Text for analysis:

....

Breast Health Navigation Program

October 16, 2008

The Shore Memorial Cancer Center recognizes that a diagnosis of cancer can be one of the most difficult things patients and their family members will ever have to face. Cancer Center staff understands that each patient is an individual with different needs, and the best approach for one person may not be the right option for another.

Through the Breast Health Navigation Program at the Shore Memorial Cancer Center, patients diagnosed with breast cancer receive individual support and one-on-one attention from a nurse navigator. Through this program, the nurse navigator helps guide women throughout all stages of treatment from diagnosis through post-treatment follow up. The nurse navigator works with the patients every step of the way to help them make decisions and resolve issues.

“We understand that even the simplest decisions can seem overwhelming when someone is facing cancer,” says Anne Marie Taggart, RN, manager of the Shore Memorial Cancer Center. “My role as nurse navigator is to help patients with whatever decisions they need to make. Whether it’s advising patients on the course of treatment they’ll take or offering them information on supportive care services, no issue is too big or too small.”

A patient will first meet with the breast health (nurse) navigator after a mammogram shows a suspicious finding in the breast tissue. If the finding turns out to be cancer, then the navigator guides the patient through treatment. The navigator works with the entire multidisciplinary cancer care team including physicians, dieticians, social workers and others to ensure that all the clinical needs of the patient are met.

....

Dataset excerpt:
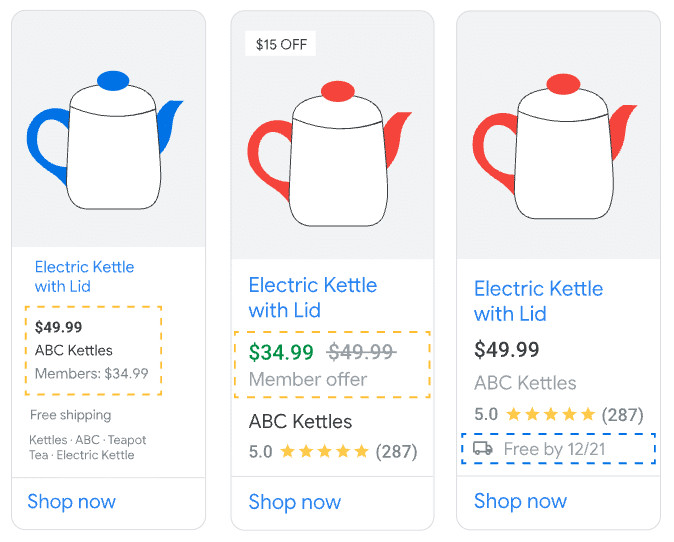Open the Electric Kettle title above the green $34.99 price
Image resolution: width=674 pixels, height=542 pixels.
(312, 297)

....

Your task:
Pick up the article on the Breast Health Navigation Program after its final sentence and continue writing it.

Result of the exercise:
In addition to assisting with patients’ clinical needs, the nurse navigator also helps with many non-clinical needs. For example, patients often are unable to drive during treatments, so the nurse navigator will arrange for transportation to and from their radiation sessions. Other non-clinical areas the nurse navigator assists with include finding a support group and providing patients with individual support as needed.

“The goal of the Breast Health Navigation Program at the Shore Memorial Cancer Center is to ensure a short transition from diagnosis to treatment for the patient. We want to make everything as seamless as possible,” says Taggart.

The Breast Health Navigation Program also serves as a resource for cancer prevention and early detection. General breast health information about topics such as mammography, breast self-exams and the risk of cancer based on family history is available to any woman. Information is not limited to patients participating in the program.

“At the Cancer Center we are advocates for women’s health. We are available to answer any questions or concerns within the full scope of breast health topics. We seek to provide prevention and early detection information to all women in order to decrease the occurrence of breast cancer, or to identify it earlier when it is easier to treat and easier to be cured,” says Taggart.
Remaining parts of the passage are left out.